> [What is expected] Your reply should hold only the lines from the records below where "computer" occurs.

###

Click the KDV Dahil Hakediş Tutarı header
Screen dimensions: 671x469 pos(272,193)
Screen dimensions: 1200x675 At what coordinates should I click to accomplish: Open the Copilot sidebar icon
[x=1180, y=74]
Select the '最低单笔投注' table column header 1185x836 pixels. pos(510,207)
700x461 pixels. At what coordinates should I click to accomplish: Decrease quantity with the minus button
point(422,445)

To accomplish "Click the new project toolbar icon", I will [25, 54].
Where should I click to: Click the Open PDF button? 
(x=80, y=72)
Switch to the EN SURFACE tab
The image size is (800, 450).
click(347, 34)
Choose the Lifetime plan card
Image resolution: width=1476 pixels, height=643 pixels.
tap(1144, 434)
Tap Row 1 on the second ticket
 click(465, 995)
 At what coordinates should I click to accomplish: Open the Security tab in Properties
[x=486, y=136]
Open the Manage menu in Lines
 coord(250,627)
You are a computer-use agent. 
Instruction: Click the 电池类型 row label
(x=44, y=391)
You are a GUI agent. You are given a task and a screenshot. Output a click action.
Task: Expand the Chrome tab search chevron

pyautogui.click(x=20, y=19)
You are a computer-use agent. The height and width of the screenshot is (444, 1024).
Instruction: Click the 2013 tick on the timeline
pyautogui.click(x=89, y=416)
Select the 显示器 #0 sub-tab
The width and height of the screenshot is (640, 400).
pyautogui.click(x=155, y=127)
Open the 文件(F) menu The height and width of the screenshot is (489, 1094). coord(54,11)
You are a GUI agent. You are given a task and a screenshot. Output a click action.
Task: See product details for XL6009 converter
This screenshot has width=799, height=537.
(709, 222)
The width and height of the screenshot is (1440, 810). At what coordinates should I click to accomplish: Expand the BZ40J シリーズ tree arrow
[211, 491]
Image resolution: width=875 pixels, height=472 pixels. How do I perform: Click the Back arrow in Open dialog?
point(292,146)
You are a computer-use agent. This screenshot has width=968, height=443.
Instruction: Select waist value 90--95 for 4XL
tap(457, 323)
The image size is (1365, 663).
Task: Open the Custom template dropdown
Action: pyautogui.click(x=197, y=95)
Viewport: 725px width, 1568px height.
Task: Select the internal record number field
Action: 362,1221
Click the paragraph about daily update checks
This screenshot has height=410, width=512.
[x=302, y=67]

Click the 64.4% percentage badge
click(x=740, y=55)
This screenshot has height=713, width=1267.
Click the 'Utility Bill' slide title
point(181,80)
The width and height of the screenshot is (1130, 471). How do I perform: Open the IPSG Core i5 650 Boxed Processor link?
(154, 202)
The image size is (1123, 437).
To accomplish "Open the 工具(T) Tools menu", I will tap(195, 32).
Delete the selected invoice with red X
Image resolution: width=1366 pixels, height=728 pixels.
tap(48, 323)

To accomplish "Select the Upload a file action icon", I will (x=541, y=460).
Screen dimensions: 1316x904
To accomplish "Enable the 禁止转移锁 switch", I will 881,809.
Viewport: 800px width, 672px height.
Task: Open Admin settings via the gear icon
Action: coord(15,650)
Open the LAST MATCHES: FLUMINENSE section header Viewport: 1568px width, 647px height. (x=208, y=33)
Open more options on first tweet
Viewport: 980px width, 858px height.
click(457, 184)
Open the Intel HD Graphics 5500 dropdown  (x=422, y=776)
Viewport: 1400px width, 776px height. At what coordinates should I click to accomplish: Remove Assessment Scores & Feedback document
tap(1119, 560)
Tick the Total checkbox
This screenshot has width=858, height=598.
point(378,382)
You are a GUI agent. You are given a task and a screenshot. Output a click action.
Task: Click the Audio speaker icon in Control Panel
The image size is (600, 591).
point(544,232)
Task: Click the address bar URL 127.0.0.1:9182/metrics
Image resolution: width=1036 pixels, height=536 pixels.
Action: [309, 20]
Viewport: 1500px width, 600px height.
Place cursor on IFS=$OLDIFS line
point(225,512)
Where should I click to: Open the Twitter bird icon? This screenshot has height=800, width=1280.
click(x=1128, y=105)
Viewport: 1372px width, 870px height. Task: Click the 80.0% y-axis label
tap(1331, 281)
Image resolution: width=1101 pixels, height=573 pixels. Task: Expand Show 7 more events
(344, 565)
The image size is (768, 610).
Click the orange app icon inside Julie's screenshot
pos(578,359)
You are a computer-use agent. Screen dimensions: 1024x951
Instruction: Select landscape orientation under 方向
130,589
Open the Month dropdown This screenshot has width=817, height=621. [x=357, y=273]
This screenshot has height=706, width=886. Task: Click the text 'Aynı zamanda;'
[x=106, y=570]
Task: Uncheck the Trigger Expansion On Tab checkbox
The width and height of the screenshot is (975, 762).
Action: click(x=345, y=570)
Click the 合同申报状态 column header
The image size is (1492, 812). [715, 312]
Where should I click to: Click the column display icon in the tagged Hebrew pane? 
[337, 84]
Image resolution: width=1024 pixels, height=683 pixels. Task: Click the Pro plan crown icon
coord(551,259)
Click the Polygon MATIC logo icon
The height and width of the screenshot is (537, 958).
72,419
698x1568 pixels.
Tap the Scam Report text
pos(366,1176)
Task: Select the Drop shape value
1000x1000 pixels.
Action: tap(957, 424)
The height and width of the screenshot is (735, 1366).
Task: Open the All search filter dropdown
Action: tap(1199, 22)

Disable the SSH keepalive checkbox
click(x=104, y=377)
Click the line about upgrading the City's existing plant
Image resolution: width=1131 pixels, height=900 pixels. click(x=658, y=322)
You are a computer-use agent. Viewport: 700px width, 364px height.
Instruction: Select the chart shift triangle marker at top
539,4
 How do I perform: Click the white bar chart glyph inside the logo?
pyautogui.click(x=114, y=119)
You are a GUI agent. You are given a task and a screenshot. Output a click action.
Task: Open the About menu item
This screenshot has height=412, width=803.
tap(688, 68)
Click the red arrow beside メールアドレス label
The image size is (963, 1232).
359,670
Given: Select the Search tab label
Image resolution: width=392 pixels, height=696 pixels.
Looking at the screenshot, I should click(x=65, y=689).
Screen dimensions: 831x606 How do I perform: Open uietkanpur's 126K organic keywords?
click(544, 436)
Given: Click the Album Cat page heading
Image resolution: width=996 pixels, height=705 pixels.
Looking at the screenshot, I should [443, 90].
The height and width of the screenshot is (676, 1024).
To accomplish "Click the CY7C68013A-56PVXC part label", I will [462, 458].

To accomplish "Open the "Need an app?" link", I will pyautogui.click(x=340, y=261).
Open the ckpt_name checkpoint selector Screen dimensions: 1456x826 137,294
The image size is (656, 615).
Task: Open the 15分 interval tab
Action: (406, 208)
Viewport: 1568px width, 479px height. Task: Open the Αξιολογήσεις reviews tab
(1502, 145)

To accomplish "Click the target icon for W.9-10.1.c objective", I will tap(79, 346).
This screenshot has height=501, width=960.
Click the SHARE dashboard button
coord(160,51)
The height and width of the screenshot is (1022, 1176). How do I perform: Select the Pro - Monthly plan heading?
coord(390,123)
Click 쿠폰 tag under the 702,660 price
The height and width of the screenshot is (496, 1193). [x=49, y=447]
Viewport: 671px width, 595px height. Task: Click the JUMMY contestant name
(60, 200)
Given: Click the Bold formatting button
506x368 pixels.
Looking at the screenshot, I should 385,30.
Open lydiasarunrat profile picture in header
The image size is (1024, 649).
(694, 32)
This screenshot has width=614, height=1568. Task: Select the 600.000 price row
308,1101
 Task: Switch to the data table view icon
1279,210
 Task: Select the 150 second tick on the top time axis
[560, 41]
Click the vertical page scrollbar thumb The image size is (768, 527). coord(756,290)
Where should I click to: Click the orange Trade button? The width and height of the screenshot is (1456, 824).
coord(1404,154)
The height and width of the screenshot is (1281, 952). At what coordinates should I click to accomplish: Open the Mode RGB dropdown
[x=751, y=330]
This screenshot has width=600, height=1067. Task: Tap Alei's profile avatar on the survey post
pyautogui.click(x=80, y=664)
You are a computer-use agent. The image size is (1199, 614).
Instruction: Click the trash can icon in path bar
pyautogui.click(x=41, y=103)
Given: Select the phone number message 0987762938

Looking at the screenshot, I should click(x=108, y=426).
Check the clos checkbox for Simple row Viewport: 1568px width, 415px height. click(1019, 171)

###

> [Solution for this exercise]
You are a computer-use agent. 
You are a computer-use agent. The height and width of the screenshot is (444, 1024).
You are a computer-use agent. This screenshot has width=968, height=443.
You are a computer-use agent. Screen dimensions: 1024x951
You are a computer-use agent. Viewport: 700px width, 364px height.
You are a computer-use agent. The image size is (1199, 614).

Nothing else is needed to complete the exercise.